Fraternité entre marocains et sénégalais au-delà du football

Arriver à Dakar avec une certaine appréhension est presque inévitable, surtout quand on sait que chaque discussion peut rapidement dériver vers un sujet sensible : la CAN. Cette compétition, qui a vu s’affronter le Sénégal et le Maroc, a laissé des traces bien au-delà des stades.

Quand l’histoire sportive dépasse les frontières

Amadou, un chauffeur de taxi d’une cinquantaine d’années, affable et chaleureux, m’accueille avec un sourire. Il devine rapidement que je suis Marocain. Après quelques échanges anodins, il lance, presque malgré lui : «Malgré tout, le Sénégal et le Maroc restent frères…».

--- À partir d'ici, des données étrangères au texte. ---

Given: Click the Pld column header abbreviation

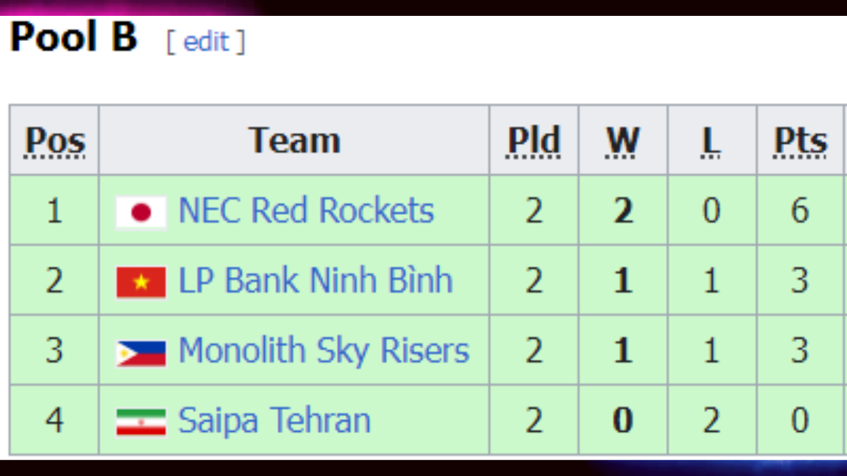Looking at the screenshot, I should [x=534, y=141].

Cette simple phrase résume à elle seule toute l’ambivalence des relations actuelles. Un simple match peut-il vraiment fissurer des décennies de fraternité ? Ou n’a-t-il été qu’un révélateur, une étincelle qui a mis en lumière des tensions sous-jacentes, prêtes à s’embraser au moindre prétexte ?

Les tensions qui transforment les interactions quotidiennes

Dans les ruelles animées du quartier Plateau, à Dakar, les négociations commerciales prennent une tout autre tournure. Un vendeur propose un tissu local à 13 000 XOF le mètre. Après quelques contre-propositions, l’argument ultime est souvent efficace : «Nous sommes vos frères du Maroc !», ou un chaleureux «Assalamou alaykoum», rappelant une communauté de foi. Pourtant, cette fois, la magie n’opère pas. Le commerçant se braque immédiatement : «Si c’est pour le Maroc, alors ce sera 20 000 XOF.» Une manière de dire : «Je ne négocie plus».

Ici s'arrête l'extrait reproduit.